_Exercise brief:_ Copy the lines from the one containing "Image resolution: width=1024" through the one containing "[x=844, y=21]", inclusive, replacing "Select" with "Choose" and leaving everything else as it is.

_Source material:_
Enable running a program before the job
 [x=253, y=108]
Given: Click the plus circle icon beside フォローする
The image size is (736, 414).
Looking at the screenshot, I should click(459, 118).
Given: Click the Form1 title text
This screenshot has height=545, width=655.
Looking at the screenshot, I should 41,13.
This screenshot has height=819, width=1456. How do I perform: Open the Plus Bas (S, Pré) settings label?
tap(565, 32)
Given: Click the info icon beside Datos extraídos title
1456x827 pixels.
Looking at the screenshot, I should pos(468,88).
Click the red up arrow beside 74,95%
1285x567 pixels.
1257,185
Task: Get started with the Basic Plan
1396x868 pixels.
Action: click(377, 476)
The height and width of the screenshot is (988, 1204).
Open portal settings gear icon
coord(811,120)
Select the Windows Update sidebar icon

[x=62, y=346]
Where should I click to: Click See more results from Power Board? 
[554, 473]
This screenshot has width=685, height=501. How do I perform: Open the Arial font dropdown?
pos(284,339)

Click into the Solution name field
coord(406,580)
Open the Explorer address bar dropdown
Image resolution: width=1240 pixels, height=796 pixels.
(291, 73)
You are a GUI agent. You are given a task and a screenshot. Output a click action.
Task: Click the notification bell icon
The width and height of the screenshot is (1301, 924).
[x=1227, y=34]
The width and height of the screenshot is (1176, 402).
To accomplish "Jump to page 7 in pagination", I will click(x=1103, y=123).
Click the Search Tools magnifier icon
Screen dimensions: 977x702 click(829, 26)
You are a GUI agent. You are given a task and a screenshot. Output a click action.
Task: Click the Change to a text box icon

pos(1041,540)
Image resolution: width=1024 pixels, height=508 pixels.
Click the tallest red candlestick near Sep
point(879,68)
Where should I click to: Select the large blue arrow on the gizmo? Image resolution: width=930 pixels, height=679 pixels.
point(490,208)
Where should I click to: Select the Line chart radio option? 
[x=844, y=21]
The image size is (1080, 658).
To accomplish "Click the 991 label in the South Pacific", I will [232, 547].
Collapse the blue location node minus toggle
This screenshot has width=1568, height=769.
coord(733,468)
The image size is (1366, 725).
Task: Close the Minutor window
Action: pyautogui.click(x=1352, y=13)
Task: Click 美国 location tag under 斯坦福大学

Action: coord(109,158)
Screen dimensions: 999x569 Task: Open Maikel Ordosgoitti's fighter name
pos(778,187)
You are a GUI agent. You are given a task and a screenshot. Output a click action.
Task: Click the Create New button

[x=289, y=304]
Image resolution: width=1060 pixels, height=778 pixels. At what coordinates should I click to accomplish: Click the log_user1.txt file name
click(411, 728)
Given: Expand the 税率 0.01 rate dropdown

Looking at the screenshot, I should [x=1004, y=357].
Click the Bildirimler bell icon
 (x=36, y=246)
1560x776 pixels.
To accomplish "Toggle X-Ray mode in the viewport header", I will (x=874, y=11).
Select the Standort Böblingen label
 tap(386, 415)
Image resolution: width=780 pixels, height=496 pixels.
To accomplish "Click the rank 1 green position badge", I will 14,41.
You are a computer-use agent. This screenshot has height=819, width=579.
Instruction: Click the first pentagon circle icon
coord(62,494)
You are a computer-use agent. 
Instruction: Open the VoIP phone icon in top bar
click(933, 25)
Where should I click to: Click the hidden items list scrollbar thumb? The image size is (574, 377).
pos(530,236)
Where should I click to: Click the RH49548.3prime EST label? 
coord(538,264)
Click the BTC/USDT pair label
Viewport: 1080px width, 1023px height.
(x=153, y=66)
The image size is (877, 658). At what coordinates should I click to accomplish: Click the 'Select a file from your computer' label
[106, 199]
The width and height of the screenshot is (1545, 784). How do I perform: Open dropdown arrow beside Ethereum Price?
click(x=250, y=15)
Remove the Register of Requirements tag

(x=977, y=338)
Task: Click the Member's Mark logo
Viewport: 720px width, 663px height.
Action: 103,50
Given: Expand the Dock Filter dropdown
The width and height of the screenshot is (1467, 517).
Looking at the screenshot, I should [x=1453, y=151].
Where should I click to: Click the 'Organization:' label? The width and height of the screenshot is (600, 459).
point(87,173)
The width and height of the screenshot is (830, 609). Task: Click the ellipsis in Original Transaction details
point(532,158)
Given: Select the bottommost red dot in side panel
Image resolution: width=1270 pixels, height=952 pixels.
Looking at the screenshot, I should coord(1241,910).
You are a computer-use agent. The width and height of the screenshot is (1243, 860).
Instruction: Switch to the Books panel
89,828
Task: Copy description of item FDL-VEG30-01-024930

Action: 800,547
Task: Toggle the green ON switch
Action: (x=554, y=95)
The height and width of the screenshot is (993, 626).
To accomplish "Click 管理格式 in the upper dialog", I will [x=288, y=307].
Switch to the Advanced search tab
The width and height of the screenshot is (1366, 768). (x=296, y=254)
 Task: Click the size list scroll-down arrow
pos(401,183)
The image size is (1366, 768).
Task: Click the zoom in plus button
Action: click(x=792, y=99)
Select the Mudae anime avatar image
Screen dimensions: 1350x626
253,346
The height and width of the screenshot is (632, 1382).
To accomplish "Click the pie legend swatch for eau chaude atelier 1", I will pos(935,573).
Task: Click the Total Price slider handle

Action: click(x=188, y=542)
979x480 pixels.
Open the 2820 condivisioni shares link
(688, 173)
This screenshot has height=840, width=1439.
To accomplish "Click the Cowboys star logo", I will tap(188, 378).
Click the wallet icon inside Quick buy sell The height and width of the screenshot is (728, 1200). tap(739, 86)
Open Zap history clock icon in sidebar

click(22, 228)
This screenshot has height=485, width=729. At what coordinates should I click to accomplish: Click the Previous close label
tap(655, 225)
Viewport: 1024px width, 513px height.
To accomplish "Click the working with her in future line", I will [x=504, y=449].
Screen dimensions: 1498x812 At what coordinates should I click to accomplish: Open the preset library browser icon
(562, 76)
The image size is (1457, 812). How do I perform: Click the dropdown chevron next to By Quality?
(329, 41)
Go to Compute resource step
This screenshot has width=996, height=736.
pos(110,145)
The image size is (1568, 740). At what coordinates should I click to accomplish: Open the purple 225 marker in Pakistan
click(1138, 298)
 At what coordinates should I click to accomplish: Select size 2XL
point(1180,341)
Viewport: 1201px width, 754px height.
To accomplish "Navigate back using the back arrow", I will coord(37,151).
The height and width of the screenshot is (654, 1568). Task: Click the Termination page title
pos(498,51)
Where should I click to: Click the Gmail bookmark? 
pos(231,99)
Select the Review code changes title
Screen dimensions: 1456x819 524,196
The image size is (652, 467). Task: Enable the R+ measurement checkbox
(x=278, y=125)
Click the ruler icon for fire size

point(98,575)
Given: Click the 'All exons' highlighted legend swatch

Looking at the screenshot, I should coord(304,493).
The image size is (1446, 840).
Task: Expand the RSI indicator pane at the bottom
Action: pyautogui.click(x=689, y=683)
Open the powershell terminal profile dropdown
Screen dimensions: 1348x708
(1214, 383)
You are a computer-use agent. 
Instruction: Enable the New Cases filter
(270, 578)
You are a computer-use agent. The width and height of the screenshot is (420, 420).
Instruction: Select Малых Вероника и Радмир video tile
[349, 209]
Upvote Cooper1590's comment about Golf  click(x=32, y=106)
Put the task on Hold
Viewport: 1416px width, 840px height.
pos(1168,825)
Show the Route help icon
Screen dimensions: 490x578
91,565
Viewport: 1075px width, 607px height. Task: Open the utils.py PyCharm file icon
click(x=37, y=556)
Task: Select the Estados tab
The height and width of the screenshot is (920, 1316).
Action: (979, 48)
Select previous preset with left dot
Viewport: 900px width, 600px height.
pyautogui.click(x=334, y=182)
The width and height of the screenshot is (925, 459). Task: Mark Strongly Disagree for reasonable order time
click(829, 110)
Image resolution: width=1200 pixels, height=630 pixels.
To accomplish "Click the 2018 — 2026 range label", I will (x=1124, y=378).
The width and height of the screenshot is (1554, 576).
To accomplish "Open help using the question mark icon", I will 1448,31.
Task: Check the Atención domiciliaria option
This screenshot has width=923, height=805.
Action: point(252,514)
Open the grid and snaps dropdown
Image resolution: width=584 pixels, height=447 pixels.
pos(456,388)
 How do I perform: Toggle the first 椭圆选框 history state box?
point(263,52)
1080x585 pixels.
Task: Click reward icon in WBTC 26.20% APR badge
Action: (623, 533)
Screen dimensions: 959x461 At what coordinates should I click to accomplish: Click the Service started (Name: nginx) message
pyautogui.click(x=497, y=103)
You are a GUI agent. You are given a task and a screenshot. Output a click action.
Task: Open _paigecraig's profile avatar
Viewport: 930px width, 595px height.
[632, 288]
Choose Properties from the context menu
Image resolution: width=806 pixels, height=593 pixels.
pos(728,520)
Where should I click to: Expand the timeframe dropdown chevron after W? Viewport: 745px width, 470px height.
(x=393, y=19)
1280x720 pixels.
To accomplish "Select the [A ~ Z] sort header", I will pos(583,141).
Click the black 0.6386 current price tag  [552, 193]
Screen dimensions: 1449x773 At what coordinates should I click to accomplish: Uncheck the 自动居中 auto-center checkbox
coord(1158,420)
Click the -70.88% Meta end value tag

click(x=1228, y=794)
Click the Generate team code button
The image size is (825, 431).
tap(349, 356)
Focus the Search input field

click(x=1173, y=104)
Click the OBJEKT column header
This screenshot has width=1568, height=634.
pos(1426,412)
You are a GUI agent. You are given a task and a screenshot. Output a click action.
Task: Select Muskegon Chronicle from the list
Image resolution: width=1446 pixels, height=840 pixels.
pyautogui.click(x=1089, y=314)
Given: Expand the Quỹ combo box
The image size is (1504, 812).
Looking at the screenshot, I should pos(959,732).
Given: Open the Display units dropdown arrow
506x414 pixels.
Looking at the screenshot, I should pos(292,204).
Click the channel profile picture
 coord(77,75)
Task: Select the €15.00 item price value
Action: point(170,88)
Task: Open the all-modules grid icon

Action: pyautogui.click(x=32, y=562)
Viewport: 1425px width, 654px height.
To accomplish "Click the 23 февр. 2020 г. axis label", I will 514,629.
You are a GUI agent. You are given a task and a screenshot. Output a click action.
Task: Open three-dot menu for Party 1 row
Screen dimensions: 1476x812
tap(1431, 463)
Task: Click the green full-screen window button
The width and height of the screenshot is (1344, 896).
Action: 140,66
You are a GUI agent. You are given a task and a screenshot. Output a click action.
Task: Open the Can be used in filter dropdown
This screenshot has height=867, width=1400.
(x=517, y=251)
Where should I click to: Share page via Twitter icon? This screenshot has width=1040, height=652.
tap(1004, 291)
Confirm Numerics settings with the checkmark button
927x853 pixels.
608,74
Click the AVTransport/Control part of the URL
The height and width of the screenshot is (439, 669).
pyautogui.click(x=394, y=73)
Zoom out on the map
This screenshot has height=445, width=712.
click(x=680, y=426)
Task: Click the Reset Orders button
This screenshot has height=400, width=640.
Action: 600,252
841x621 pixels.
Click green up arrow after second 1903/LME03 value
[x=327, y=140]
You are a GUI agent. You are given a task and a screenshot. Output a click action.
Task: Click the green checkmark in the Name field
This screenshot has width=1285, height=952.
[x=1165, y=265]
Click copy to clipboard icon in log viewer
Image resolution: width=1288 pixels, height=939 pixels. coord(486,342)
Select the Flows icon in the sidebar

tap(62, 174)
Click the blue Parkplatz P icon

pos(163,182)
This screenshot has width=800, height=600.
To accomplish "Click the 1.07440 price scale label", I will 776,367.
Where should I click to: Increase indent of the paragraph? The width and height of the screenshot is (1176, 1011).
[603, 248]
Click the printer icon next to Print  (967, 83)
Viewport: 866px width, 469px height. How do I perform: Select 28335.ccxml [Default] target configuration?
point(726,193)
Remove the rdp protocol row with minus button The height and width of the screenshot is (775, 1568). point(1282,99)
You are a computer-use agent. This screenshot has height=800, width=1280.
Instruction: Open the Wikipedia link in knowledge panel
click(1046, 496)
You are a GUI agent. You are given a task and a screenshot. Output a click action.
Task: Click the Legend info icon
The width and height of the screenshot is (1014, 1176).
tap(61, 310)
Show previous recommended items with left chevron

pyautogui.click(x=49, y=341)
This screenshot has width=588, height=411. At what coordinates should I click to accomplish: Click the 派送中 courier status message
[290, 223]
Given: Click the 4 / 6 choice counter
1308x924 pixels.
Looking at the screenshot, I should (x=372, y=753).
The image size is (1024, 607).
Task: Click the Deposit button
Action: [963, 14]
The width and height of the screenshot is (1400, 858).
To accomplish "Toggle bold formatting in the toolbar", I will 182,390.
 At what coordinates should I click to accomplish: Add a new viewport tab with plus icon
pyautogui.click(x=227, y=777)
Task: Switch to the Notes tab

_Solved exercise:_
Image resolution: width=1024 pixels, height=508 pixels.
Click the tallest red candlestick near Sep
point(879,68)
Where should I click to: Choose the large blue arrow on the gizmo? Image resolution: width=930 pixels, height=679 pixels.
point(490,208)
Where should I click to: Choose the Line chart radio option? 
[x=844, y=21]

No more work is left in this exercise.